Lithuanian tale about the paradise lost would remind to many isolated nations the known myths about the fact that the first people as the snakes could have changed their cover. IN their oold age they could have shed the old it and rejuvenate. However, because of some fatal misunderstanding or a misdeed they lost the quality and therefore only snakes live forever (they still shed and their skin).

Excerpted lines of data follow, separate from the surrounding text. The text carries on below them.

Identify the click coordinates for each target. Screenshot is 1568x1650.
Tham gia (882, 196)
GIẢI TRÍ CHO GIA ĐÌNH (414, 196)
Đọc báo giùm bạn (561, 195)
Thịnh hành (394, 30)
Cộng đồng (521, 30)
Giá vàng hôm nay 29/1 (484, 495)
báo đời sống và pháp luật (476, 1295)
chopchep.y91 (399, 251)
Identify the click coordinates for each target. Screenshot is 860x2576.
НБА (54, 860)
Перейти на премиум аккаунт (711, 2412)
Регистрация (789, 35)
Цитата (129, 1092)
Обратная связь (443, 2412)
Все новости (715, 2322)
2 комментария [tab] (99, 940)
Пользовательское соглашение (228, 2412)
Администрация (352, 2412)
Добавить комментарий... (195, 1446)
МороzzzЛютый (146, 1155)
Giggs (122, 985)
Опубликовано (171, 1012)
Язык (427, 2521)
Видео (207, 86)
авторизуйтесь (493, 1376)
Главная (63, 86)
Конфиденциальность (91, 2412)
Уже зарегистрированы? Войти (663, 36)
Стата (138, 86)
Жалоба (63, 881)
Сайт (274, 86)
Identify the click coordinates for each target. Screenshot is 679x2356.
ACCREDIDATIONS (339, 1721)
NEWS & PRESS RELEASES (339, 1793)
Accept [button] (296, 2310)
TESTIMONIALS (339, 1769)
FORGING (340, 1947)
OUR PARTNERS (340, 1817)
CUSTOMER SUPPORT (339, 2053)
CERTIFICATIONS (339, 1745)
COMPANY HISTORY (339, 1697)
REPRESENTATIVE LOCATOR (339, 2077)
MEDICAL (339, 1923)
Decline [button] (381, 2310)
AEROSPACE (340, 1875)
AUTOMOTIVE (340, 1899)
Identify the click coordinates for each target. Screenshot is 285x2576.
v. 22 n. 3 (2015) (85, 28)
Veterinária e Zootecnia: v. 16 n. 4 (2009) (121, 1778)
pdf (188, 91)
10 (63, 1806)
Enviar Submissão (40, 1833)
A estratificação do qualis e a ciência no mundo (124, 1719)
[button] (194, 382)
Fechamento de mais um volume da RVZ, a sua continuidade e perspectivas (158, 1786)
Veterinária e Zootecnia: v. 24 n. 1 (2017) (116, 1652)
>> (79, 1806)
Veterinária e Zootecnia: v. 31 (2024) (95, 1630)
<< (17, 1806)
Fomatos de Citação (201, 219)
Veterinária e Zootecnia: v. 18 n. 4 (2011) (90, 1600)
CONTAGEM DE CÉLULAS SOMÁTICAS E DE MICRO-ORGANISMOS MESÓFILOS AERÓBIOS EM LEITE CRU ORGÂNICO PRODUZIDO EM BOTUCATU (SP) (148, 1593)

„Paradise nails“ still had theological meaning and continuation. Lithuanian legends and tales speak about human death when in the next thing awaiting would be climbing into the high slippery mountain of ice and glass and at whose top there resides divinity. In this climb we need nails, one_s own a or the animals_ (bear_s, lynx_s). Lithuanian superstition state that this climb has to be prepared in advance, do not throw away cut nails but burn them (in this way it would become easier to redeem them in the other world). Older people awaiting death would not cut nails at all, sometimes keep their nails in special bags. All these ides and customs are rather strange but their meaning is deeper than the literal meaning of the superstition. The man after his death returns back to the paradise or else in the world of Dievas through the application of the fragments of the paradise lost.

Sovijus myth tells about the dead the first ddead who found the route to the under world and who passed it around that the best way to bury is not to dig the body into the ground or place in to the tree but to burn it. This myth explains the tradition of burning the deeds in Lithuania and other Baltic countries.